At times ruefully hilarious and absurd, this slight, philosophical book will humor anyone who’s ever questioned his or her...

In German Book Prize winner Ruge’s (In Times of Fading Light, 2013) new novel, a writer abandons his life in Berlin and embarks on a journey toward self-realization.

In the wake of his mother’s death and the fall of the Berlin Wall, Ruge’s unnamed narrator finds himself deeply discontent with the mind-numbing monotony of his life. He’s 40, exists generally in solitude, and can’t seem to cut ties with his ex-girlfriend Karolin, whom he dated for 10 years.
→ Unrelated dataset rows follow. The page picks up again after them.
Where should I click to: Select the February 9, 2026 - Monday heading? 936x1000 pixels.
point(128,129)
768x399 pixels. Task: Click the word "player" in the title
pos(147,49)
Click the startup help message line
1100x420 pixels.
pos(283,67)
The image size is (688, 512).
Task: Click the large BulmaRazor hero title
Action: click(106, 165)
After being cajoled into watching Karolin’s daughter (whose father, ostensibly, is not him) on New Year’s Eve, our narrator decides it’s time to leave Berlin and finally start that novel he’s been meaning to write. The next morning, “like a man venturing into the street for the first time after a long sickness,” he departs to Barcelona and, from there, takes an overnight bus to the titular Cabo de Gata, a village on the southeast coast of Andalusia (a word which he, heretofore, always thought fondly of as “A kind of fantastic adjective meaning wonderful or enchanting”). Suffice it to say, it’s no paradise. To his dismay, he’s dropped off in a ghost town complete with shoddy architecture, a few vacant bars, and a promenade overrun by gangs of cats and dogs. But after a few peculiar encounters on the beach—involving a deceased hermit crab and a flock of synchronized birds hunting for food—he decides to stay for more than just one night and eventually acquiesces to the simpler lifestyle of Cabo de Gata. And the fact that he’s largely ignored by the locals only makes him more emboldened by his anonymity. The tone of the novel shifts and gradually becomes darker when our narrator meets an elusive ginger tabby cat that takes to him and also eerily reminds him of his mother. With colloquial prose and sardonic wit, Ruge eruditely captures his narrator’s precarious reality and creates a world that’s a pleasure to observe and meander through.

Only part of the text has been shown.